How does WA do ETags?

I should add that Etags are not being passed up by the origin servers, they are sending Expires but WAM is converting Expires in to Etags+Cache-Control. I assume that is by design. This makes troubleshooting very difficult.

Generally speaking, WA generates the same e-tag for the exact same object residing on different servers at same path. For example if blah.gif exists on /image/blah.gif on all the servers being load-balanced, WA would generate the same etag for the object when it sends the response to the browser. The e-tag generated will be consistent across all servers. Thus negating the possibility of the browser downloading the same object multiple times because the e-tag generated on each servers are different.

 

 

However, if the same object reside on a different path then WA would respond with a different etag for that same object. So path/location of the object does come into consideration in WA etag generation. In addition, WA will generate a unique etag for normalized objects. So the same object at the same path on each server if normalized will end-up having different e-tags.

 

 

WA will always generate e-tags for objects it serves. the tags generated also plays an important role in IBR. WA converts origin server Expires to its own as defined in the policy. This setting can be changed.

 

 

Would you please explain as to why this makes it difficult for you to troubleshoot? What exactly is the problem that you are trying to troubleshoot?
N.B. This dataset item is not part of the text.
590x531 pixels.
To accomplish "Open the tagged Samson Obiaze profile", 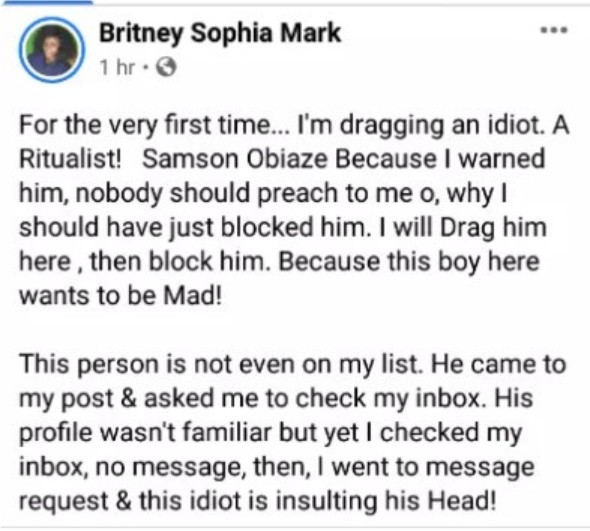I will click(x=235, y=159).
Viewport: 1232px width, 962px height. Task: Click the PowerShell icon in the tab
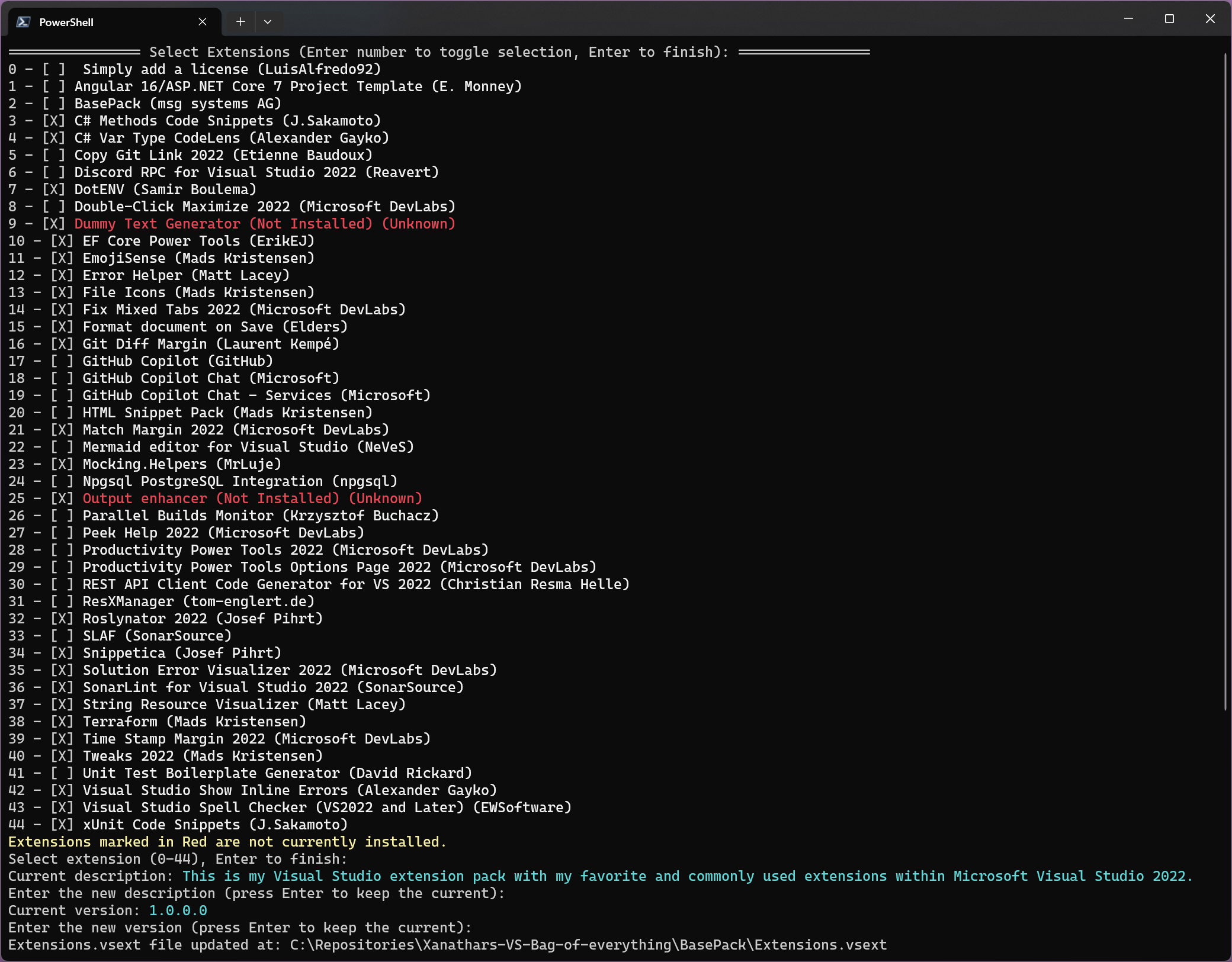point(24,22)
Posted By s.isa@f5.com on 01/10/2009 1:03 PM

 

 

WA will always generate e-tags for objects it serves. the tags generated also plays an important role in IBR. WA converts origin server Expires to its own as defined in the policy. This setting can be changed.

 

 

Would you please explain as to why this makes it difficult for you to troubleshoot? What exactly is the problem that you are trying to troubleshoot?

 

 

 

The reason why it is difficult for us to troubleshoot, is because our origin servers are sending specific Date+Expires but we are seeing cases where it seems like those are not being honored, despite having the policy configured to use HTTP lifetime headers. The documentation only mentions Cache-Control and not Expires which leads me to suspect it is maybe ignoring those and falling back to the Maximum Age on the node.

 

 

I am curious about what you mean by "This setting can be changed"? Can you elaborate on that a bit?

 

 

The other reason this is a problem for us has to do with the fact that we are using Akamai up-stream and they do not honor Cache-Control: Private.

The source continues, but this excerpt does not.